# 2007 Orca with Crazy thin top tube??



## Ballena Asesina (Dec 28, 2005)

I got a warranty replacement frame upgrade from my 2006 Orca which I loved, to an 07 Orca.

Is it me, or is the top tube of the 07+ Orca really _and I mean really_ thin? I'm no superman and can feel the walls deform with a light to moderate squeeze. I didn't notice this at all on the 06. The carbon felt much more solid. I thought that the new carbon that they are using was supposed to be stronger?


----------



## dave99ag (Jul 26, 2005)

The walls are thinner and it has to do with their SSN technology.


----------



## rollinrob (Dec 8, 2002)

They are using much better carbon on the 07 Orca, thus they can make it thinner and stiffer than the original Orca. How did you break your 06 orca?


----------



## Ballena Asesina (Dec 28, 2005)

rollinrob said:


> They are using much better carbon on the 07 Orca, thus they can make it thinner and stiffer than the original Orca. How did you break your 06 orca?
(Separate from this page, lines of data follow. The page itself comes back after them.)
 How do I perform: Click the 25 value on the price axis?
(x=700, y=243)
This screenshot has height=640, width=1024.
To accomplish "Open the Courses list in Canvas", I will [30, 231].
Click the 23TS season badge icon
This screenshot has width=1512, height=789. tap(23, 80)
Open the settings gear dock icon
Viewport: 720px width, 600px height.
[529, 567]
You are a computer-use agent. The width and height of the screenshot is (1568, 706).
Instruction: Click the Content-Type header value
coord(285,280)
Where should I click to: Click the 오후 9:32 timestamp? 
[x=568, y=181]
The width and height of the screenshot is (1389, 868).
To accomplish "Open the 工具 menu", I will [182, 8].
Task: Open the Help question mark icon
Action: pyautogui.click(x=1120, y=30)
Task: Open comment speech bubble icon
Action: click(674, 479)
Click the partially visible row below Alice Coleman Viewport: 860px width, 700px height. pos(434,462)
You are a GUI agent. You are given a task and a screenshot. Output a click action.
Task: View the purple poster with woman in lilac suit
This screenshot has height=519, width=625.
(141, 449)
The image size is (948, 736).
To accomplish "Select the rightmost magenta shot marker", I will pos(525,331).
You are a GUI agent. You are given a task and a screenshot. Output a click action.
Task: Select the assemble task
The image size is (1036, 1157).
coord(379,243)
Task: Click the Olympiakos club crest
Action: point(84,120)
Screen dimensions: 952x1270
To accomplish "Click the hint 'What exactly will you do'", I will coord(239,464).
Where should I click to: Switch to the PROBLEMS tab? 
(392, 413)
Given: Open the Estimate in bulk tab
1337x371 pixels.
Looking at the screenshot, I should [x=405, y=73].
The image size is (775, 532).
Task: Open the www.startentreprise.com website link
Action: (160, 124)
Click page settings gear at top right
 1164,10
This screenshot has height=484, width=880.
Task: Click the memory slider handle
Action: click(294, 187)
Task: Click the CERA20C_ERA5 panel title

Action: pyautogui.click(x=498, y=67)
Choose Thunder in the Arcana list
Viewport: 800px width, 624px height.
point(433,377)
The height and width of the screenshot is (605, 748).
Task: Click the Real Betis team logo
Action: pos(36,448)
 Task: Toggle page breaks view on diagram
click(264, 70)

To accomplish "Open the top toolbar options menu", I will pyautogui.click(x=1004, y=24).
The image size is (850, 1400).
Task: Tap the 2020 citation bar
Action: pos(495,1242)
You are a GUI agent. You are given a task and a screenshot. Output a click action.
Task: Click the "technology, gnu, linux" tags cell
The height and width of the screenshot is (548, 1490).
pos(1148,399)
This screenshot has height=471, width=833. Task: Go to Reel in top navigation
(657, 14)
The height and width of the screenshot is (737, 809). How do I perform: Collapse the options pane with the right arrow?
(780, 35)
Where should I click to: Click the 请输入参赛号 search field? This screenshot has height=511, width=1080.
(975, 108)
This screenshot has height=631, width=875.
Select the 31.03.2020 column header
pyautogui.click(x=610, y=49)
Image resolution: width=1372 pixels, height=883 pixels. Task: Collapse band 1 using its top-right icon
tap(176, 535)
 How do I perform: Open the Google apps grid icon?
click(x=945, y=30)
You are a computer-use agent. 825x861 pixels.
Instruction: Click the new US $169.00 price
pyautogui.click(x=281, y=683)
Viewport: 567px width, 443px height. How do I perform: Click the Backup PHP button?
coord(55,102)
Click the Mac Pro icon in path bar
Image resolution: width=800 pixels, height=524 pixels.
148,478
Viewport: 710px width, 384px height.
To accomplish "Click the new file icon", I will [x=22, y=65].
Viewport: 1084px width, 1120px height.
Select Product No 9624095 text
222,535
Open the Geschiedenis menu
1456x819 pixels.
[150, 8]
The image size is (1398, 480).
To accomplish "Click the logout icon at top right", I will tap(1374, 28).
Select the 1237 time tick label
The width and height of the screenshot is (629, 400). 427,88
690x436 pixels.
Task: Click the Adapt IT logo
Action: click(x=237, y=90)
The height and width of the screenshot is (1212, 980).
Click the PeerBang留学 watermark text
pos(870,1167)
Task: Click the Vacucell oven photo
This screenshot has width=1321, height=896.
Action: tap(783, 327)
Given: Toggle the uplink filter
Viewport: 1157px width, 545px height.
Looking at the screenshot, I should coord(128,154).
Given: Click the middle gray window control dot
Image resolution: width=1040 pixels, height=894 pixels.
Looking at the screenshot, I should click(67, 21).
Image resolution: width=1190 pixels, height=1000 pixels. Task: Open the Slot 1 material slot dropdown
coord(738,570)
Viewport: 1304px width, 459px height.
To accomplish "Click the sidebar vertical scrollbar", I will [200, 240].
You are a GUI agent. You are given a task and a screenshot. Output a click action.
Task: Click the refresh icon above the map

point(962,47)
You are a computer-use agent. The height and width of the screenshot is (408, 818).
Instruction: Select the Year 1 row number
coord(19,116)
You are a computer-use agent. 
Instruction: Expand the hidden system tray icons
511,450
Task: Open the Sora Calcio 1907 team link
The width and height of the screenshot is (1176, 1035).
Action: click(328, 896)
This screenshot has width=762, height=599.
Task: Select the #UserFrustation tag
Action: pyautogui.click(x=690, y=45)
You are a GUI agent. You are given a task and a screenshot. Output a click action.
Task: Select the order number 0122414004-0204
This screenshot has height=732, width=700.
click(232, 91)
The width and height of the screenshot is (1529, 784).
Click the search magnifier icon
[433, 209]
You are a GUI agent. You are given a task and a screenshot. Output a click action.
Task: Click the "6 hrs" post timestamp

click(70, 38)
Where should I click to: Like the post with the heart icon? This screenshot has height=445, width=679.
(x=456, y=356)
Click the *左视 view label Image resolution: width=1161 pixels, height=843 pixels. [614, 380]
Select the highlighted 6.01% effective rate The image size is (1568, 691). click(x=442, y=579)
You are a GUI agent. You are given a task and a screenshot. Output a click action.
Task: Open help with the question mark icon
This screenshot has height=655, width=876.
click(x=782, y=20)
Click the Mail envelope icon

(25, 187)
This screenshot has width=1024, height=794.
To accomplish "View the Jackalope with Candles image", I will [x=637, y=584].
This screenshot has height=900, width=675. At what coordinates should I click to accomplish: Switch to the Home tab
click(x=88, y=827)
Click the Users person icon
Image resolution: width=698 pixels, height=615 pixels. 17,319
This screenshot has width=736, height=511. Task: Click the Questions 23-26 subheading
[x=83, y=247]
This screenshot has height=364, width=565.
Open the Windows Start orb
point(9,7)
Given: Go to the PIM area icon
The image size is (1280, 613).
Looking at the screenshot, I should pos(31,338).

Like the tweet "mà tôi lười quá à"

Even though they are using better carbon and can make the bike thinner, should it flex and distort when squeezed? Kind of scary when you think about it...i'm glad it has a lifetime warranty! 

See the thread below:

http://forums.roadbikereview.com/showthread.php?t=94601

The cable stop pulled out of the down tube.


----------



## jmess (Aug 24, 2006)

I have put a little over 2600 miles on my 07 since April and I routinely examine the frame and fork looking for any sign of damage or cracks. At this point I haven't even found a chip in the paint.


----------